Бруно Жосс сведения детектива ставил под сомнение. Он отказывался верить, что человек, живущий с таким размахом, смог начисто отгородиться от правосудия. Жосс продолжал апеллировать к белому лимузину, в котором Котсби разъезжал по Нью-Йорку, к стодолларовым купюрам, от которых у того будто бы трещали карманы, – он мог лично это засвидетельствовать. Один из знакомых Жосса, парижский антиквар, прошлой весной встречавшийся с Котсби в Нью-Йорке, утверждал, что последнему досталось недавно большое наследство и что Котсби как раз занимается приобретением новых апартаментов, еще более роскошных, чем теперешние. Эта деталь не очень-то совпадала с данными детектива: никаких указаний на получение наследства в сведениях Маджвика не было.
Жосс стоял на своем: они с женой были загнаны в угол и были готовы на любые жертвы. Продолжая настаивать на иске, Жосс клялся и божился, что выполнит свои обязательства и в отношении гонораров за услуги, и в отношении текущих расходов. Он обещал покрывать все издержки, во что бы то ни стало, даже если в итоге не сможет окупить своих затрат. Ответственность за неудачу Жосс брал на себя.
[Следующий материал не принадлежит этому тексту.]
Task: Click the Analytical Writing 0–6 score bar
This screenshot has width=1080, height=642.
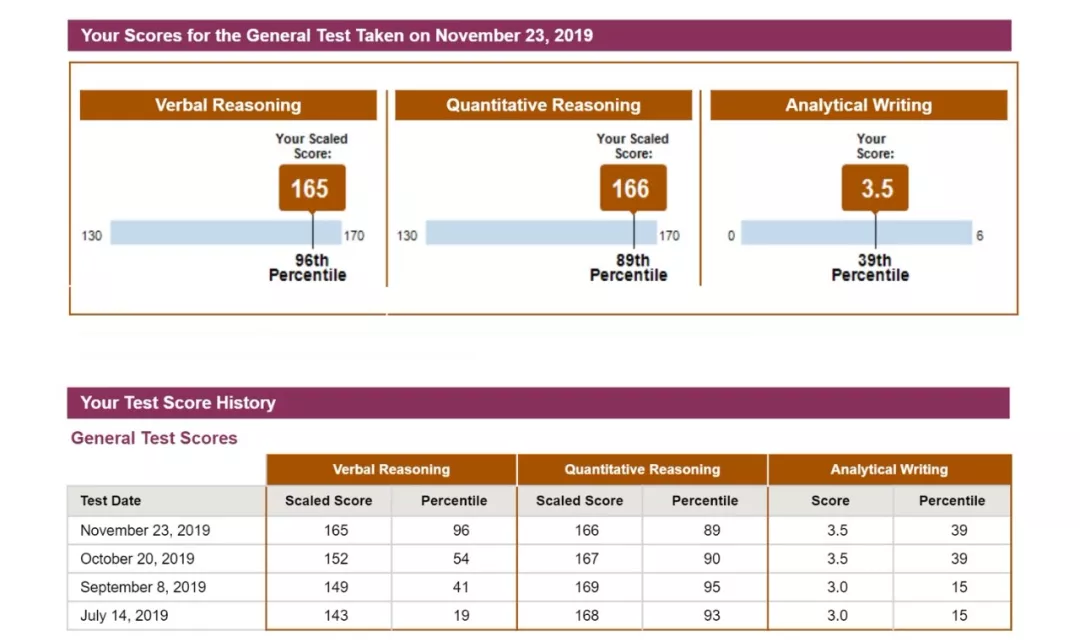Action: [856, 233]
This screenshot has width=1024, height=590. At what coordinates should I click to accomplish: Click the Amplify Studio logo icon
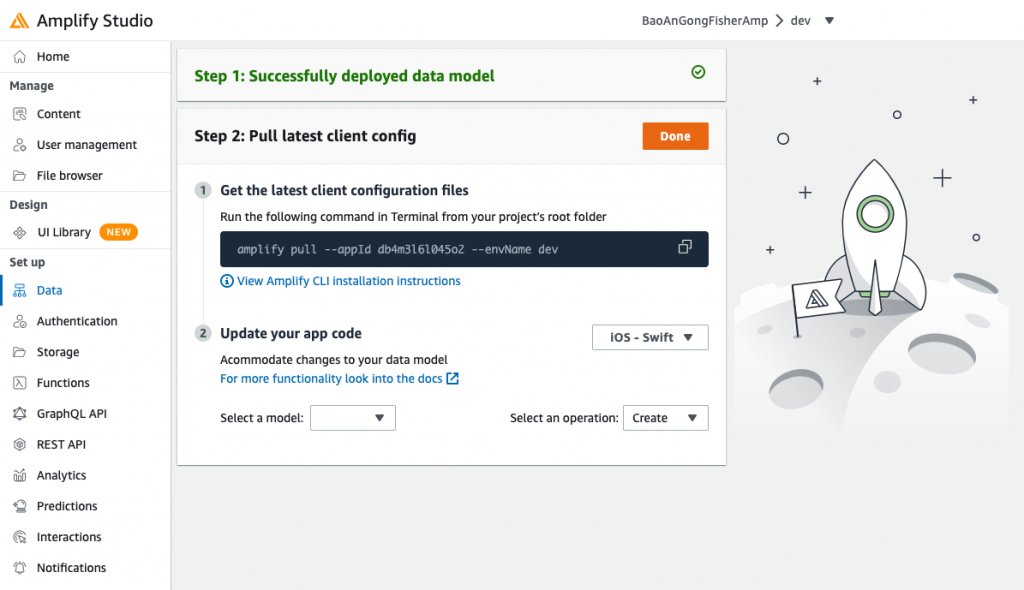[19, 20]
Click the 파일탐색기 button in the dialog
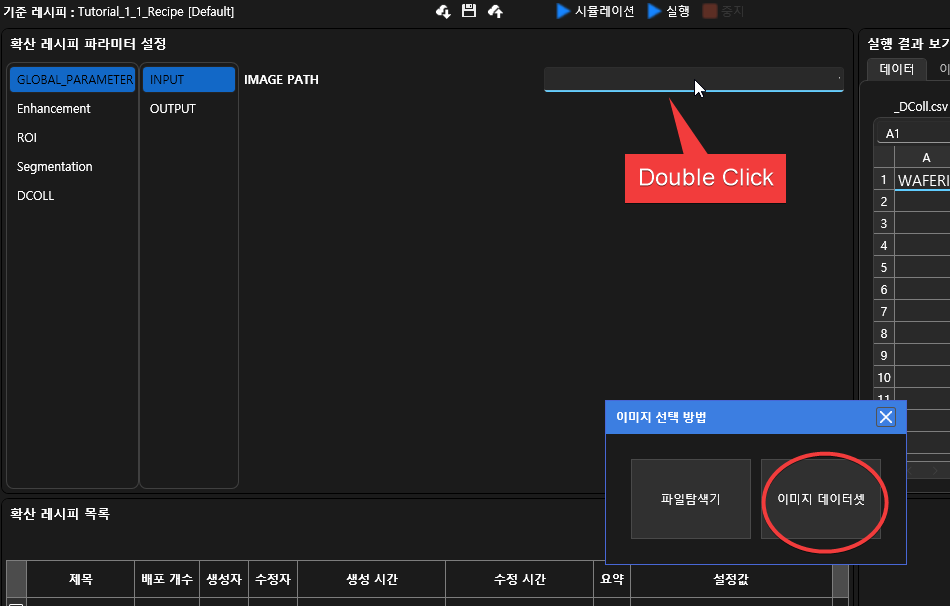 (x=690, y=499)
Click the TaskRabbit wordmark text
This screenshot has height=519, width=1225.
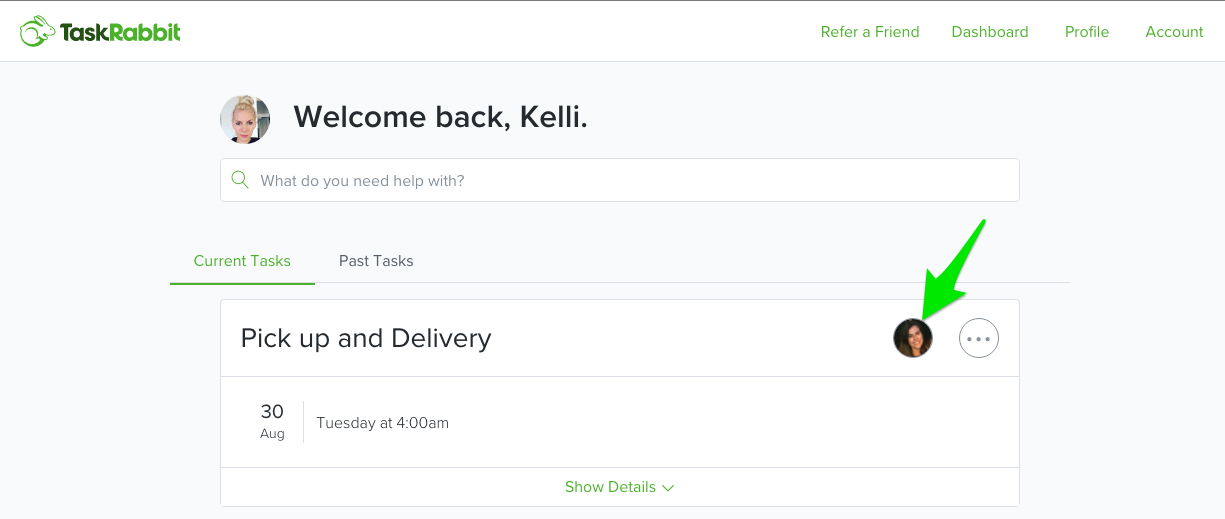[x=120, y=32]
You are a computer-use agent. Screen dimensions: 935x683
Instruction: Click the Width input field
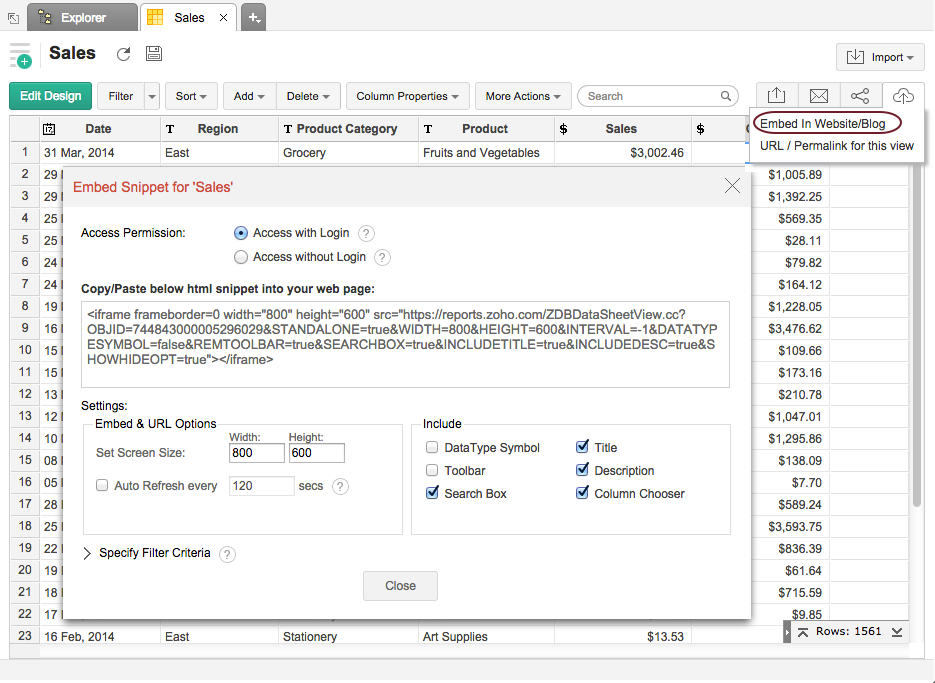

Но его чрезмерно эмоциональное отношение к делу Петра как раз и настораживало.
Когда Жосс однажды заговорил о том, чтобы вместе поехать в Нью-Йорк и разобраться во всём на месте, Петр не придал разговору значения. Но, как вскоре выяснилось, Жосс всерьез ухватился за эту идею. Мало-помалу перспектива поездки – короткой, как Жосс уверял, всего на пару дней – стала обретать реальные очертания, во всяком случае, для самого Жосса.
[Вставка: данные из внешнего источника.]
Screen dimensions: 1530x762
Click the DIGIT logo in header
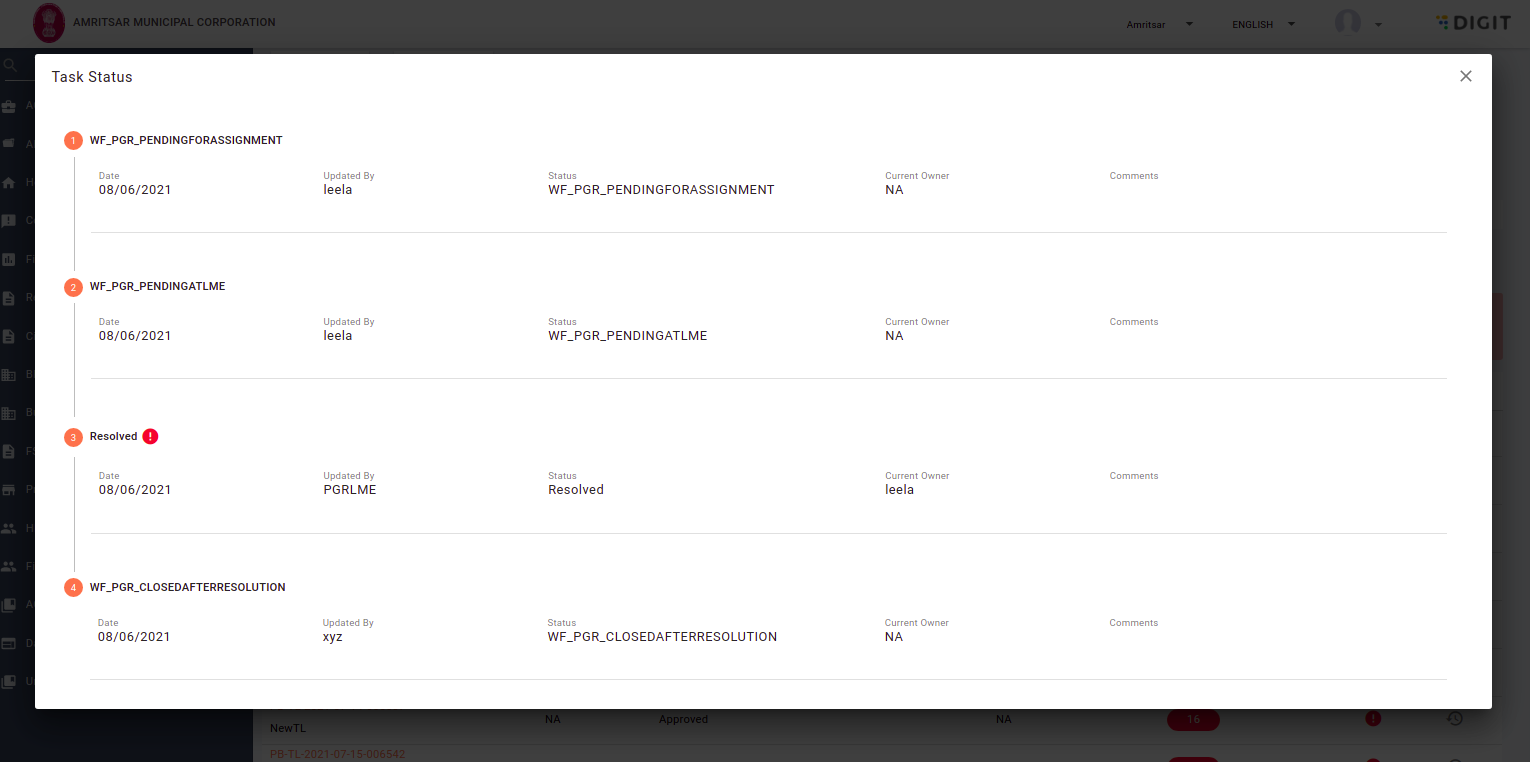(1473, 23)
Петр и думать не хотел ни о каких поездках теперь, в начале лета. Работы в Версале накопилось невпроворот. Он не укладывался в сроки. Растягивать график работы по другим досье тоже было невозможно. Не хватало времени на садовые мероприятия в Гарне, где забот прибавлялось изо дня в день. Не хотелось откладывать в долгий ящик и дела Мольтаверна. Но больше всего ему претила мысль, что придется оставить Луизу одну. Как раз теперь требовалось его присутствие. Поездка в Москву, намеченная на конец месяца, в этом случае никак не смогла бы состояться в нужные сроки…
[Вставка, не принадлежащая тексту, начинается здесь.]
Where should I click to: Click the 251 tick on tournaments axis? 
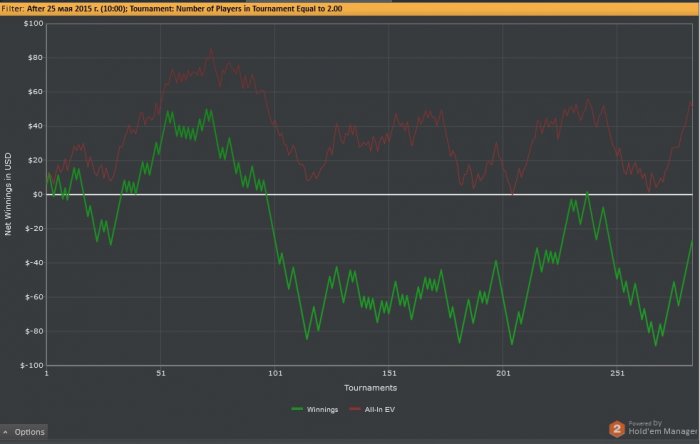[x=617, y=374]
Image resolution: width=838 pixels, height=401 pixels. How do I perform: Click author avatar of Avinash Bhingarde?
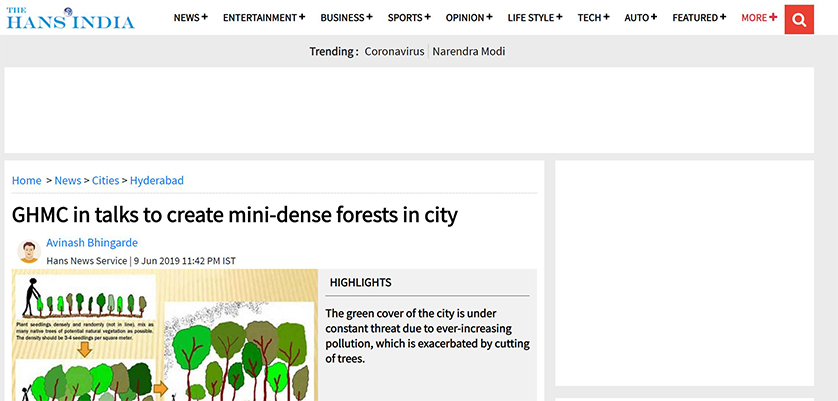[29, 251]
Предложенный Жоссом выход на галерею на Ист-Сайд-авеню, которой принадлежала акварель Ватто, какое-то время назад предлагавшаяся Арчи Котсби на продажу, требовал, на взгляд Петра, более тонкого подхода. В таких делах не рубят сплеча. Казалось очевидным, что хозяева галереи не примут на ура обращение за свидетельскими показаниями, не захотят афишировать свою причастность к подобным аферам, ведь с их точки зрения это могло нанести урон их репутации. О даче прямых свидетельских показаний бесполезно было и думать. К тому же Лоренс, как и Петр, не был уверен в другом – что между галереей и Котсби не завязалось какой-нибудь «куртуазной» договоренности о содействии друг другу. Ведь тот вполне мог поставлять им клиентов, попавших в его сети, и получать таким образом свои проценты. И волки были бы сыты, и зайцы целы. Эта гипотеза казалась Лоренсу наиболее правдоподобной.
Понимая, что дальнейший ход дела будет зависеть от того, каким получится контакт с галереей, Жосс принимал меры со своей стороны. Ссылаясь всё на того же антиквара, некого Ломбера, снабжавшего его пикантными сведениями, который будто бы имел прямой «выход» на галерею, лично знал ее владелицу, поддерживал с ней многолетние дружеские отношения, Жосс уверял, что после первого же разговора по телефону с хозяйкой галереи знакомый начал его обнадеживать и даже готов был при необходимости сопровождать Жосса в эту поездку. От слов Жосс перешел к делу: он стал планировать поездку на двадцатые числа июня.
Лоренс одобрил и этот шаг. Он готов был присутствовать на встрече в галерее и присматривать за действиями Жосса, а в случае успеха мог помочь оформить показания в надлежащей форме, чтобы они имели реальную силу. Тем временем Лоренс предлагал разобраться с фотографией, которой Котсби пользовался в Париже. Фотография акварели, которую Котсби некогда вручил Жоссам, была сделана анонимным профессиональным фотографом. На снимке даже была видна рамка, в которой акварель вывешивалась в галерее. Поскольку же было решено исходить из гипотезы, что галерея к афере отношения не имела, получалось, что снимок сделан где-то вне ее стен. Необходимо было отыскать фотографа и выяснить, при каких обстоятельствах это произошло; его показания могли оказаться ценными.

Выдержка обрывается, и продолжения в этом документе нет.